Review: "The Children's Train"

This poignant film about family, love, war, and loss is a throwback in style and subject matter to similarly sentimental fare out of Europe from several decades ago.


The Children's Train is reminiscent of 1990s-era Italian classics like Cinema Paradiso, Life is Beautifuland Malena in narrative style and a somewhat wistful portrayal of mid-century Italy. Life was harsh in wartime – illiteracy, poverty, hunger, and death.
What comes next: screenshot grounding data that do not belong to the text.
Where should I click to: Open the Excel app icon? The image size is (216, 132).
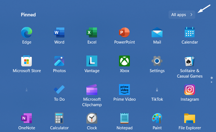(92, 33)
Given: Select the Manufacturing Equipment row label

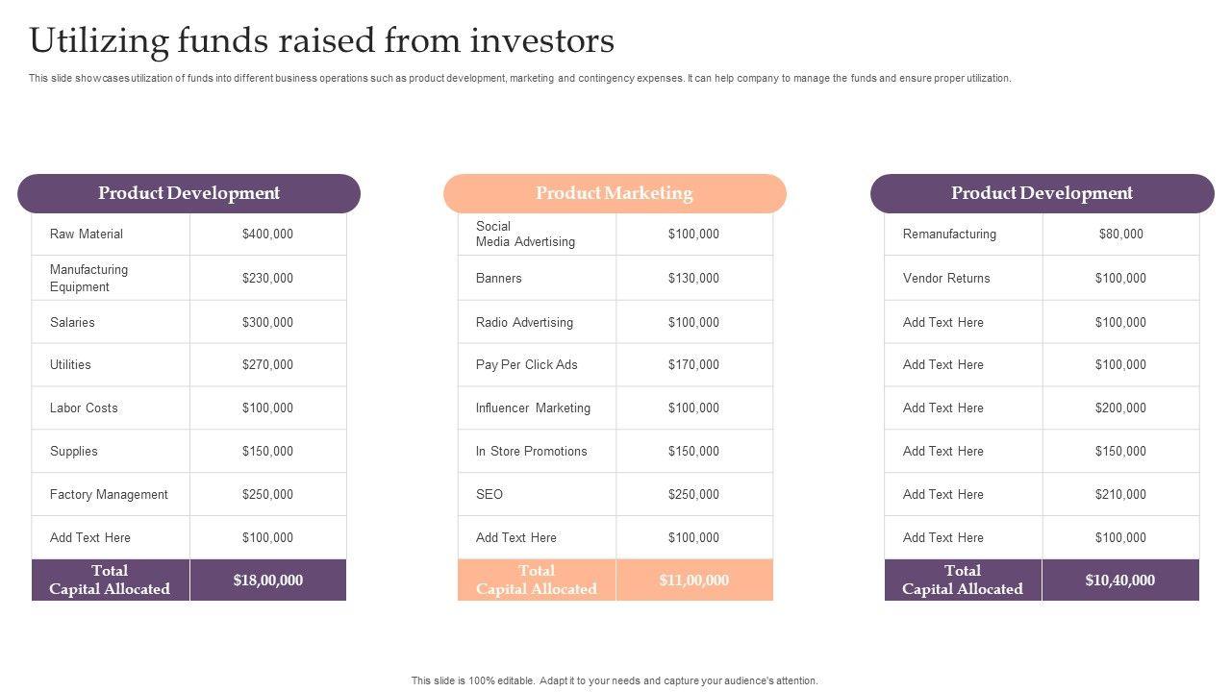Looking at the screenshot, I should click(x=88, y=278).
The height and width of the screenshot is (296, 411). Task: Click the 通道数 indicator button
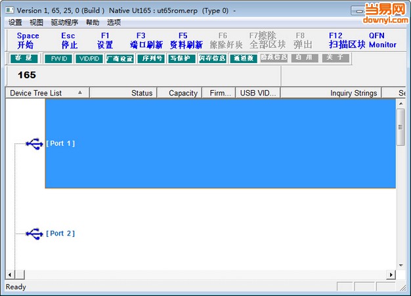pos(243,58)
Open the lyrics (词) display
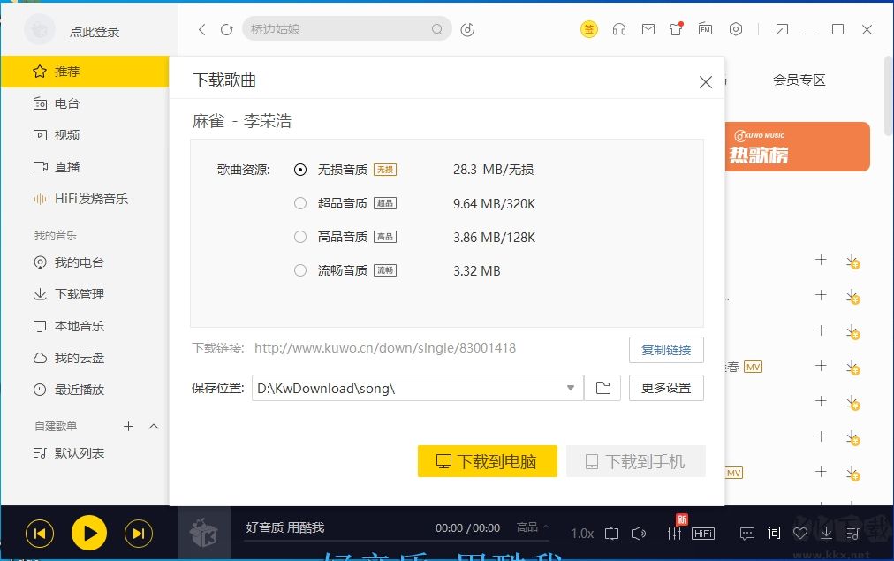The height and width of the screenshot is (561, 894). coord(773,533)
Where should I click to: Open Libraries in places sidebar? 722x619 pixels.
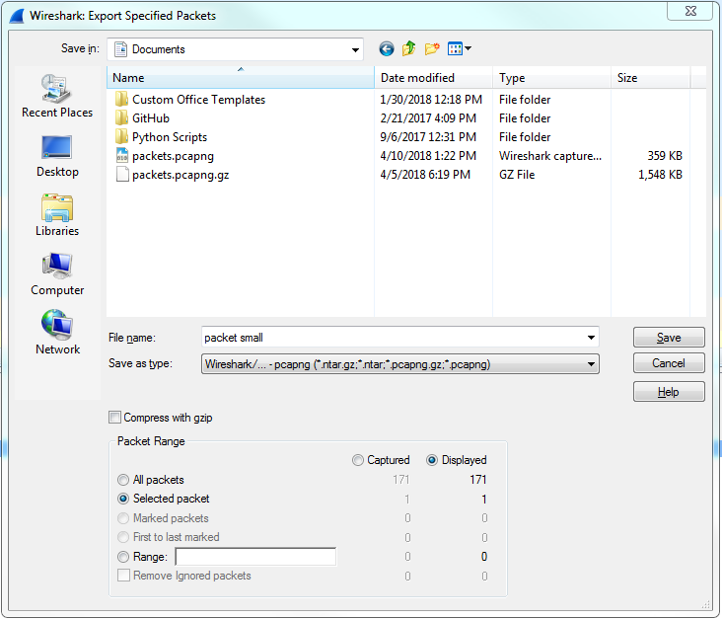click(x=56, y=215)
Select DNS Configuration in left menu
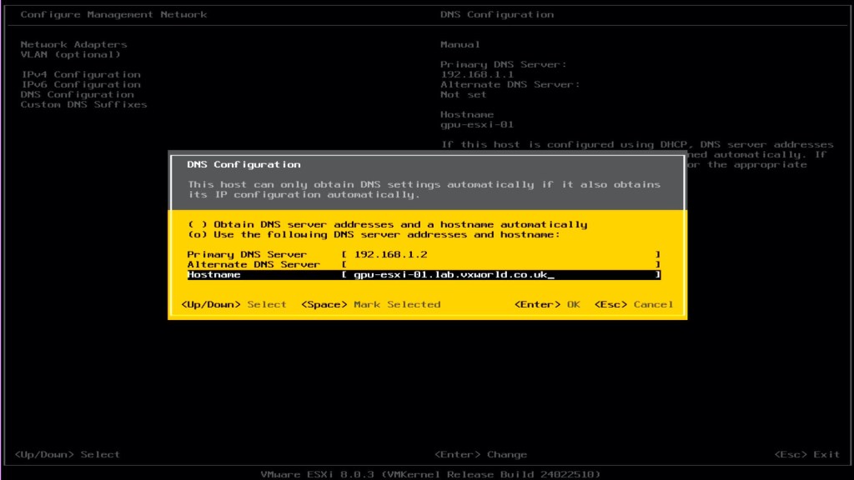 click(x=77, y=94)
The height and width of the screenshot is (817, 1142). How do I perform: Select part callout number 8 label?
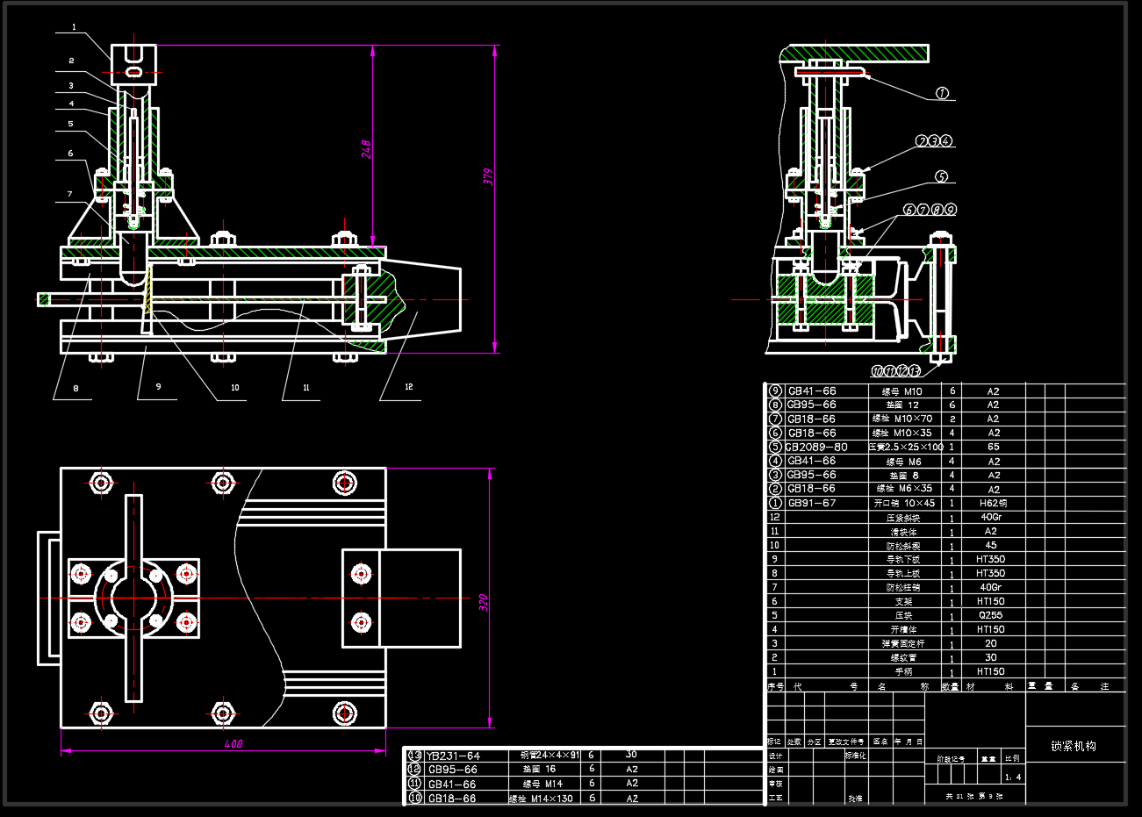pyautogui.click(x=75, y=388)
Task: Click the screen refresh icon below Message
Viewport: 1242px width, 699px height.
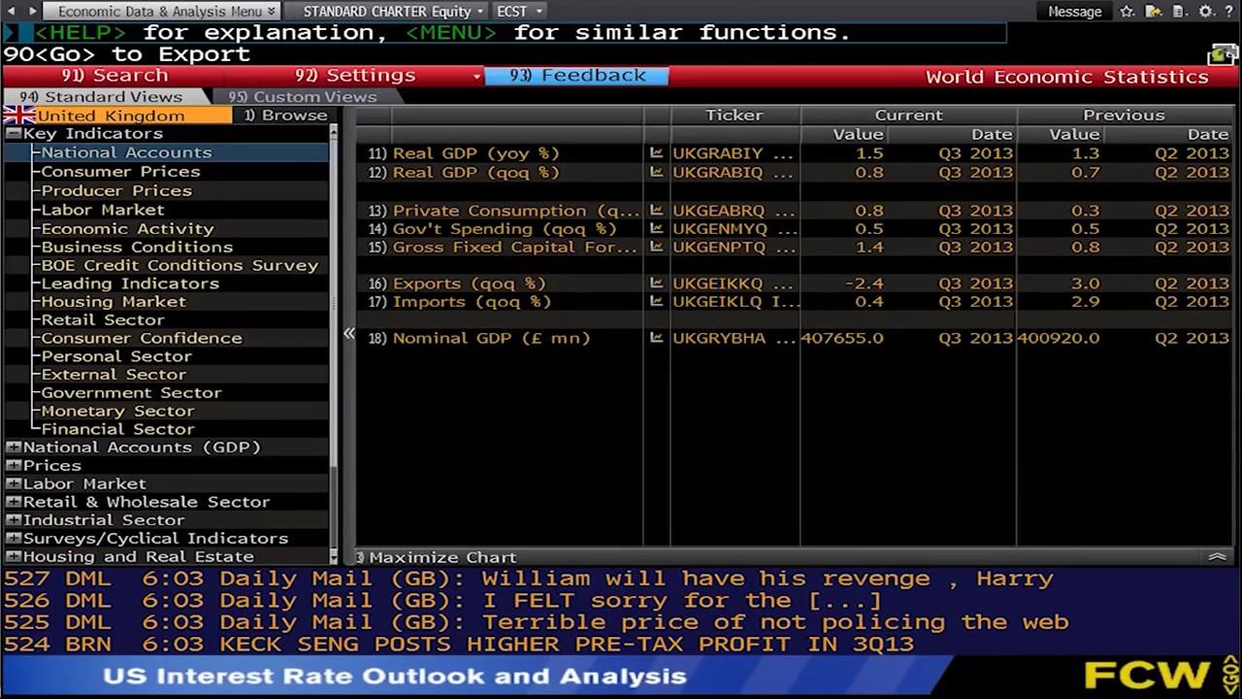Action: [1223, 54]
But the portrayal on screen softens that harshness through the lens of a child's more innocent perspective. Color schemes in Train also soften, from the crisp modern day to the pastels of the Mediterranean flashbacks and the natural hues of the inland north, where 8-year-old Amerigo finds a new life. The music complements these tonal changes.


Based on true events of children sent to live with families while waiting out the bombing of Naples in the mid-1940s, the film shows a sensitive boy's life as being marked by women. Absent their men sent to war, women kept families and societies functioning.


Amerigo's birth mom does what she has to in order to put food on the table. She tells her son – whose name sounds like "America" (and whose last name translates to "hope") – that his father is in America seeking his fortune.


In Cinema Paradiso, the fatherless child imagines his dad to be Clark Gable, and cinema is used as a metaphor for changing times. In Train, music, an education, and the values of communism and feminism represent the framework for a happy life and a rewarding future, something Amerigo intuitively knows when he makes the heartrending choice to board the train north a second time.




Read the full review on Common Sense Media.

Images courtesy of Netflix.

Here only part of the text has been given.